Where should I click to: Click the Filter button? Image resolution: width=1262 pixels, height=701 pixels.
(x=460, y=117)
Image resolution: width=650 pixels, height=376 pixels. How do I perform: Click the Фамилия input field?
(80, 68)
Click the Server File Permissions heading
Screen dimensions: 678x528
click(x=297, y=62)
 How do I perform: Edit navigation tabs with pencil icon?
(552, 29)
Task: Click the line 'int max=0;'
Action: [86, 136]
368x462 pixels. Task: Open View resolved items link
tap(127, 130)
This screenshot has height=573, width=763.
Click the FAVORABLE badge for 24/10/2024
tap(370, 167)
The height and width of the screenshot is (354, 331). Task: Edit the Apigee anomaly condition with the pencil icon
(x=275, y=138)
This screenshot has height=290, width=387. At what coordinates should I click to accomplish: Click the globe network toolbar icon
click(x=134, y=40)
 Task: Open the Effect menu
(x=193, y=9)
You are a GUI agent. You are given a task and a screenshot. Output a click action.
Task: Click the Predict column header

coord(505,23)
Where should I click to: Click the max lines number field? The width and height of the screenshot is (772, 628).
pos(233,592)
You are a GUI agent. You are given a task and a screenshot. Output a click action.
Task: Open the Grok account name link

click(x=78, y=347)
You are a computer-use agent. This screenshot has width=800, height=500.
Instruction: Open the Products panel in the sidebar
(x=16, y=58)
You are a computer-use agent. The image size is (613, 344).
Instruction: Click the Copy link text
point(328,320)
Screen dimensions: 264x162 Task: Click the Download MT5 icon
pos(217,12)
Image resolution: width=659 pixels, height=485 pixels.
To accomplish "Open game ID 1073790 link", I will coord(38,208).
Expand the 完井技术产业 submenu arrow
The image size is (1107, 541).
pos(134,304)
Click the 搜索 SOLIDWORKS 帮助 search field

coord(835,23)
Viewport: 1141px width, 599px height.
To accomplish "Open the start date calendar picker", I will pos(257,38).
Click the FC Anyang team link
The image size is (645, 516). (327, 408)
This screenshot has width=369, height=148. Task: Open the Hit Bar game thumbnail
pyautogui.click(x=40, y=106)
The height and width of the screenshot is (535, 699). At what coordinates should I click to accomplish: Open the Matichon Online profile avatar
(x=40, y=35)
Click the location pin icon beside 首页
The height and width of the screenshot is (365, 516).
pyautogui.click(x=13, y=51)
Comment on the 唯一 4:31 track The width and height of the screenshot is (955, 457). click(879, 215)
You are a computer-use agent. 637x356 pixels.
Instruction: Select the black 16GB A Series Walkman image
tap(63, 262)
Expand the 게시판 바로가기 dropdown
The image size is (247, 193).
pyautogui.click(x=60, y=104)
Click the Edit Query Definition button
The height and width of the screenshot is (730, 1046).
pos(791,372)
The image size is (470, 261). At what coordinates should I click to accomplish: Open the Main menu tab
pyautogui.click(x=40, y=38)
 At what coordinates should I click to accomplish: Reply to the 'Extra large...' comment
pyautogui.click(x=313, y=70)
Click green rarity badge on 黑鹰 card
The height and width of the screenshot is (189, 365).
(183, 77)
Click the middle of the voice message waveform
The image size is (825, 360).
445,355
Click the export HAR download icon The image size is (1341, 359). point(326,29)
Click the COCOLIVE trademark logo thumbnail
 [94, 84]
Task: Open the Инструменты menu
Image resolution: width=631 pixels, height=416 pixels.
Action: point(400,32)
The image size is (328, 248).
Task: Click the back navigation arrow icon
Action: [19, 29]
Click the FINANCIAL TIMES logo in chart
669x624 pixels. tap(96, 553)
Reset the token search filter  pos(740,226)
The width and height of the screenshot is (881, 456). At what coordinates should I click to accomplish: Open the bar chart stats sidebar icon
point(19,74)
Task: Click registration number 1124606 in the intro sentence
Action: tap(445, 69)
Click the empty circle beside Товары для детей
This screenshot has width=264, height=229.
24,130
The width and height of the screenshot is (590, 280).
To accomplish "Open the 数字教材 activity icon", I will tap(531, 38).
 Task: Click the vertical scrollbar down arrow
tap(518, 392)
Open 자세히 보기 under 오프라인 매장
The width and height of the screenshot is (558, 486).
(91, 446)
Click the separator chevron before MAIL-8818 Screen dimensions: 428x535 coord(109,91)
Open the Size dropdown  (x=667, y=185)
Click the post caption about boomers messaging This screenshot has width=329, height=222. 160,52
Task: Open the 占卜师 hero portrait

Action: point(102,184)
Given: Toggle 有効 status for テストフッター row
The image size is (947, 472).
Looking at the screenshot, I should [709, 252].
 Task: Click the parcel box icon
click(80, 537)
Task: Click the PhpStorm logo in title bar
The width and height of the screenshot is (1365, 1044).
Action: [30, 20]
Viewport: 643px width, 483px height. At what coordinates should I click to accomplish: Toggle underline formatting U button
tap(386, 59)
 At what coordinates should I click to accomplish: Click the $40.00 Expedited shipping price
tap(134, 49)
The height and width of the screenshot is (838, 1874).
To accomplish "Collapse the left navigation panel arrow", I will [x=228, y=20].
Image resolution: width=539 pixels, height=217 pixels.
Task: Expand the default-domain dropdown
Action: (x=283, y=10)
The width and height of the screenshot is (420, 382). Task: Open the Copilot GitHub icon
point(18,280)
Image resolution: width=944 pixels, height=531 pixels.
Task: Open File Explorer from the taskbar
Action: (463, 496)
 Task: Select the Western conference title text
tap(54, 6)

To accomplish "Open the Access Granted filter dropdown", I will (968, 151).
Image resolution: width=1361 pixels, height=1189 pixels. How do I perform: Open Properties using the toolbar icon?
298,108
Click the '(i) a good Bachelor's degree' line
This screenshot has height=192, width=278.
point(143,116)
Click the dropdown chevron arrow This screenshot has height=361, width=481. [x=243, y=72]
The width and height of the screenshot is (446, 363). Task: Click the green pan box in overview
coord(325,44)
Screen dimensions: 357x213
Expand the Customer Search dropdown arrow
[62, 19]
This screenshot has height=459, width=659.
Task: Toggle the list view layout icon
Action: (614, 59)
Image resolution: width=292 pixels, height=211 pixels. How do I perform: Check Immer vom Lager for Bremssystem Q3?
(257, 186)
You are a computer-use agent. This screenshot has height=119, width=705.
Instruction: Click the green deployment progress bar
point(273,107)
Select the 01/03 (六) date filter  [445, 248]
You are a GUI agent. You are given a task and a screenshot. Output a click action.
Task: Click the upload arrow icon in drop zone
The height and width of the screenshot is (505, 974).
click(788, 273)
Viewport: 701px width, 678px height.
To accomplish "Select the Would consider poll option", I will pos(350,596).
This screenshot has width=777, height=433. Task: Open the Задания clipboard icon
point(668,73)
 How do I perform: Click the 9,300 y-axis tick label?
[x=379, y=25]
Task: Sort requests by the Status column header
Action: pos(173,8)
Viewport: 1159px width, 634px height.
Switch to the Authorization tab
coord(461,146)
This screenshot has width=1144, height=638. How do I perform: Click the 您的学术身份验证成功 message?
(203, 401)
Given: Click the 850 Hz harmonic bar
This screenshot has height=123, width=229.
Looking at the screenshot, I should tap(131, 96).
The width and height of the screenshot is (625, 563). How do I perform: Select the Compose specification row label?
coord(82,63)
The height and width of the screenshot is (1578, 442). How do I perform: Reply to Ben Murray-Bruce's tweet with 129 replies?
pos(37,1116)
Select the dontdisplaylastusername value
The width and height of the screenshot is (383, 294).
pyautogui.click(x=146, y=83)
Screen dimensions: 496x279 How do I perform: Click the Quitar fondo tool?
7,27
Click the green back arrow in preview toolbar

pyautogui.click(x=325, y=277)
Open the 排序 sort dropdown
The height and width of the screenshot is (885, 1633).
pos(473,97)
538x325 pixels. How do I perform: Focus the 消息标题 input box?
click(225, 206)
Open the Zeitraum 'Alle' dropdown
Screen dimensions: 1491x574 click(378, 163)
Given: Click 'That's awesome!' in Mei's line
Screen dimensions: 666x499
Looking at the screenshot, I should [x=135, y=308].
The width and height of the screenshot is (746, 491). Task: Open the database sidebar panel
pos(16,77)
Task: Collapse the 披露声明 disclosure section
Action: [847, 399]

* [Your objective]:
Look through the lines above for "date". Say how many have it, and give no other words.

* [Solution below]:
2